Existing methods for training AI to match human preferences are either too complicated (using multiple settings) or unstable, making them slow and hard to use.
What's the solution?
RePO simplifies the process by using ReLU (a common AI math tool) to spot clear differences between good and bad answers, cutting out extra steps and needing just one setting to adjust.
Why it matters?
This makes AI models safer and more helpful in real-world apps (like chatbots) by training them faster and more reliably to pick answers humans prefer.
Abstract
Aligning large language models (LLMs) with human preferences is critical for real-world deployment, yet existing methods like RLHF face computational and stability challenges.

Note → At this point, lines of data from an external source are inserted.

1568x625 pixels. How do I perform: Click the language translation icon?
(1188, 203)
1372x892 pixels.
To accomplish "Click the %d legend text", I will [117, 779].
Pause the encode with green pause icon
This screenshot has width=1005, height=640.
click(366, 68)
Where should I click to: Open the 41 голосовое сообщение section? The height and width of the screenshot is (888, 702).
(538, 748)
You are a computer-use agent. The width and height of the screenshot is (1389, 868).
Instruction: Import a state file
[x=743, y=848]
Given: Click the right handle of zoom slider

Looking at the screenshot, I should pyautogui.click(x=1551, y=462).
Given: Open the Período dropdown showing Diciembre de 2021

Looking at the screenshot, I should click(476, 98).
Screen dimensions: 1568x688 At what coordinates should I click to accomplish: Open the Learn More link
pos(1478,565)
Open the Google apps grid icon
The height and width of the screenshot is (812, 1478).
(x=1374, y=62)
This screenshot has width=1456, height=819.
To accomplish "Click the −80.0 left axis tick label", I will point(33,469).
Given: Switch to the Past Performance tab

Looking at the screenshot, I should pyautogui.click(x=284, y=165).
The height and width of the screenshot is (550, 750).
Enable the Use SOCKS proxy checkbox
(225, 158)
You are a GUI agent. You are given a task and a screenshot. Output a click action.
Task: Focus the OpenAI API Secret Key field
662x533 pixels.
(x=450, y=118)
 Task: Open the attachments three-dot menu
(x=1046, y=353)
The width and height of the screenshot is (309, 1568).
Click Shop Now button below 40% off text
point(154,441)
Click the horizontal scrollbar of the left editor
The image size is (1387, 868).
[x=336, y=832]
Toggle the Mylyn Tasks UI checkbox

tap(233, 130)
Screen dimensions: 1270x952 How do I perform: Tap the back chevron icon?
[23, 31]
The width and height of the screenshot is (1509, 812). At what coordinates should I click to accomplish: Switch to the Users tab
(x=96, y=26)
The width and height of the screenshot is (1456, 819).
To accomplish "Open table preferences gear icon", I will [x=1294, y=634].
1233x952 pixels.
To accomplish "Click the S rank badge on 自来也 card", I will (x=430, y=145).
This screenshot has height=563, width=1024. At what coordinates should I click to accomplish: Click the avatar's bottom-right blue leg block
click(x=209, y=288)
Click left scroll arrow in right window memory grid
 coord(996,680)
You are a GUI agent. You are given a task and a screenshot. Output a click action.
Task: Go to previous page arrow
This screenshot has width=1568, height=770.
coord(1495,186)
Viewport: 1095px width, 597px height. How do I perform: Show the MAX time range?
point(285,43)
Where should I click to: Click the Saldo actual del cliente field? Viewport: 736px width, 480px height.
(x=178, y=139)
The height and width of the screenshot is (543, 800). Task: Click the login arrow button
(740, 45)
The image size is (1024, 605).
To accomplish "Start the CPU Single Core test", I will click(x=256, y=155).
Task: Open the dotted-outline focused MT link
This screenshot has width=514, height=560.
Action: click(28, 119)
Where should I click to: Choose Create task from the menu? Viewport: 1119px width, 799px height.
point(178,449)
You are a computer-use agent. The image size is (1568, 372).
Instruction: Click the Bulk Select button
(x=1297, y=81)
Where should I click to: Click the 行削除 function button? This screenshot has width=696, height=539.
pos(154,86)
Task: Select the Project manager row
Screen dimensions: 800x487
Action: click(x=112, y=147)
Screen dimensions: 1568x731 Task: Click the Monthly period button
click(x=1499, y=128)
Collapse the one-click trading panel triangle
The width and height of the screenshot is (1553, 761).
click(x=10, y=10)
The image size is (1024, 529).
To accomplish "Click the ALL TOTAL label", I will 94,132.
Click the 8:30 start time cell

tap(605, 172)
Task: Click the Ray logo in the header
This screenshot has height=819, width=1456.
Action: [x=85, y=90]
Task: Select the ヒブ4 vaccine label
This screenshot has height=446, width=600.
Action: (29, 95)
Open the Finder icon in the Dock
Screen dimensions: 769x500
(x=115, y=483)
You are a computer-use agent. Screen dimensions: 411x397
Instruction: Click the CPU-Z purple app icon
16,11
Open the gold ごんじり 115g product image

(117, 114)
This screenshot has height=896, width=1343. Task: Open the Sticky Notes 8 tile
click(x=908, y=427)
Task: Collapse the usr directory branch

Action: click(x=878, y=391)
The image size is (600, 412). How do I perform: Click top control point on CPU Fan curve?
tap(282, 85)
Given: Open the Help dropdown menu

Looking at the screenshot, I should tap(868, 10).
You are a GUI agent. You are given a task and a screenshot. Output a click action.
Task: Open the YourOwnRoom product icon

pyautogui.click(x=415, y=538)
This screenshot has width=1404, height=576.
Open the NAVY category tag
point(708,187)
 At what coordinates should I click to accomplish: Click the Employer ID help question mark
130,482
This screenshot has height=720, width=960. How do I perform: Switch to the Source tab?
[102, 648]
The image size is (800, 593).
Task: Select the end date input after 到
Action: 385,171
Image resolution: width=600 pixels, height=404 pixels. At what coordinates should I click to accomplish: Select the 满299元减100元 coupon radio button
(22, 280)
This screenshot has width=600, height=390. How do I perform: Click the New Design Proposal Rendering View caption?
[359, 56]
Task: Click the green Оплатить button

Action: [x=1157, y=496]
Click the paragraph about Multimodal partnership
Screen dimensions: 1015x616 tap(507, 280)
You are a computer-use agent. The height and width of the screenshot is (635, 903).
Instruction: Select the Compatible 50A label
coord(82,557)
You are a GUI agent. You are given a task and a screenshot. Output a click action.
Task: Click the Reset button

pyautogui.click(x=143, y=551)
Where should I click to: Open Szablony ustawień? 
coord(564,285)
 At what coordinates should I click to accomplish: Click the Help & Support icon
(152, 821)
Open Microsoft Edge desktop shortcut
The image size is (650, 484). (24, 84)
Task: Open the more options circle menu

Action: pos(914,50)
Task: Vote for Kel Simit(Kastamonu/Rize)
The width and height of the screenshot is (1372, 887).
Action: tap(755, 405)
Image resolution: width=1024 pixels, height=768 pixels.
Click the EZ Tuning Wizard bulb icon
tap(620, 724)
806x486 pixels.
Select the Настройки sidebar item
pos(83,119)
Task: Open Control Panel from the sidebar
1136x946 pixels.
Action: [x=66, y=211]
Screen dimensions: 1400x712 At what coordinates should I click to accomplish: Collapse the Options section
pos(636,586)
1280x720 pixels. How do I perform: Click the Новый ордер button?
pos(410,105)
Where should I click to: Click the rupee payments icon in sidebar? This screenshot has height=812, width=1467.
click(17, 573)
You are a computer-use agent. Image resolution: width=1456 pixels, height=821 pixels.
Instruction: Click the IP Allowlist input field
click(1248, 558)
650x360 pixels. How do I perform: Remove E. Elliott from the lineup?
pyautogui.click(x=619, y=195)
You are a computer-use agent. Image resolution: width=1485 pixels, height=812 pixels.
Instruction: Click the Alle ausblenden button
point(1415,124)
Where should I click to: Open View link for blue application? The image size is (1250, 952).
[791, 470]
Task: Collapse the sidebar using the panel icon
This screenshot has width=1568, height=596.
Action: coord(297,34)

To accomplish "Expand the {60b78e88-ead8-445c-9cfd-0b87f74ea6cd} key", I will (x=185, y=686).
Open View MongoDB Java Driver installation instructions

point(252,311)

While DPO establishes an offline paradigm with single hyperparameter beta, subsequent methods like SimPO reintroduce complexity through dual parameters (beta, gamma). We propose {ReLU-based Preference Optimization (RePO)}, a streamlined algorithm that eliminates beta via two advances: (1) retaining SimPO's reference-free margins but removing beta through gradient analysis, and (2) adopting a ReLU-based max-margin loss that naturally filters trivial pairs. Theoretically, RePO is characterized as SimPO's limiting case (beta to infty), where the logistic weighting collapses to binary thresholding, forming a convex envelope of the 0-1 loss. Empirical results on AlpacaEval 2 and Arena-Hard show that RePO outperforms DPO and SimPO across multiple base models, requiring only one hyperparameter to tune.